=== Assigned task ===
State the count of lines below featuring the word "icon", and write nothing further.

=== Records provided ===

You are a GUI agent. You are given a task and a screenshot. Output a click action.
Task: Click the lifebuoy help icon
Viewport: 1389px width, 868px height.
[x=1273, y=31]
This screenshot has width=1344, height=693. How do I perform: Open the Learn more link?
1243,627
---
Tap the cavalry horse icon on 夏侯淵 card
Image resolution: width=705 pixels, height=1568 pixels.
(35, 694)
==
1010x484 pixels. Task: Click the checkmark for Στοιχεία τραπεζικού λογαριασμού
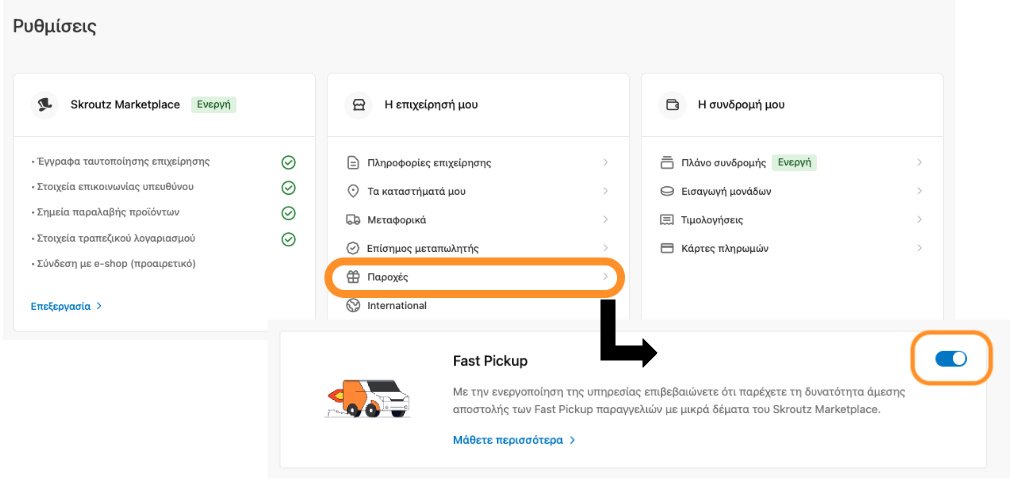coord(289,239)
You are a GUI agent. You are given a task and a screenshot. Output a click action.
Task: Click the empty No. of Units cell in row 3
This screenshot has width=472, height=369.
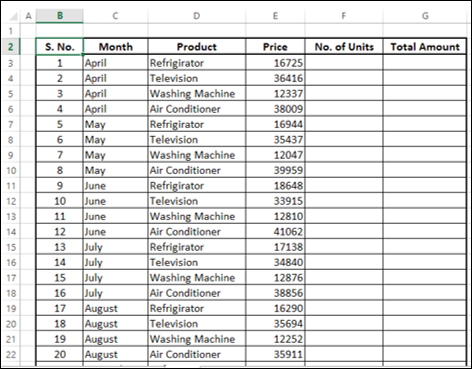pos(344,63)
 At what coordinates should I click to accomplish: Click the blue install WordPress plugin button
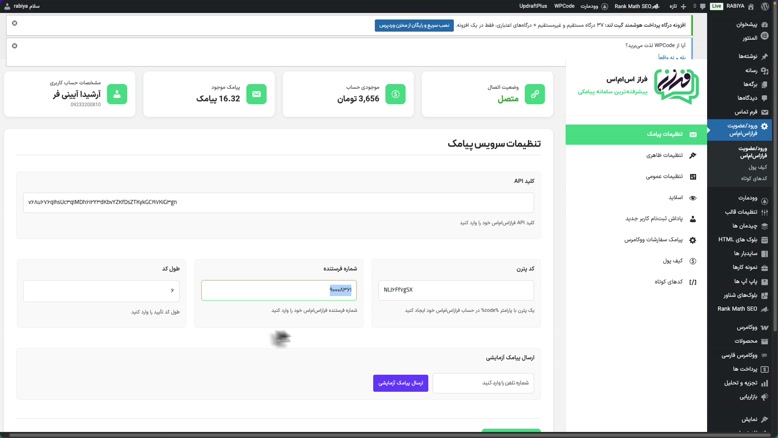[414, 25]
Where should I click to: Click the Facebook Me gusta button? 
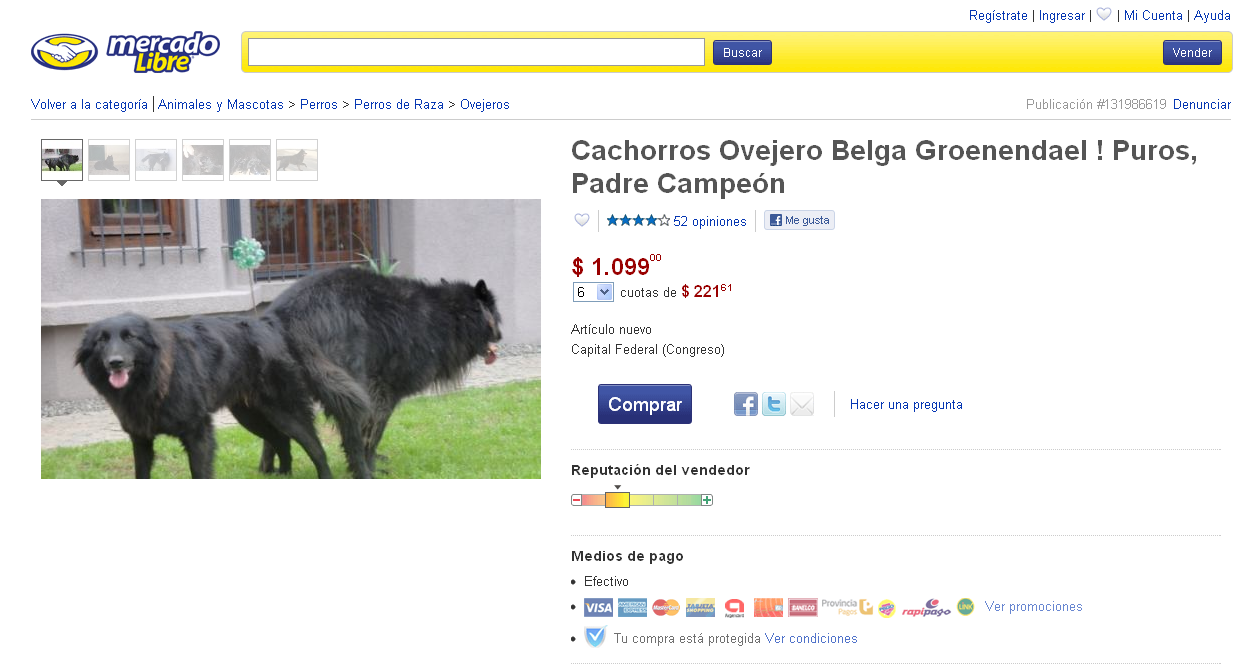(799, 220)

=== Solution to the problem ===
2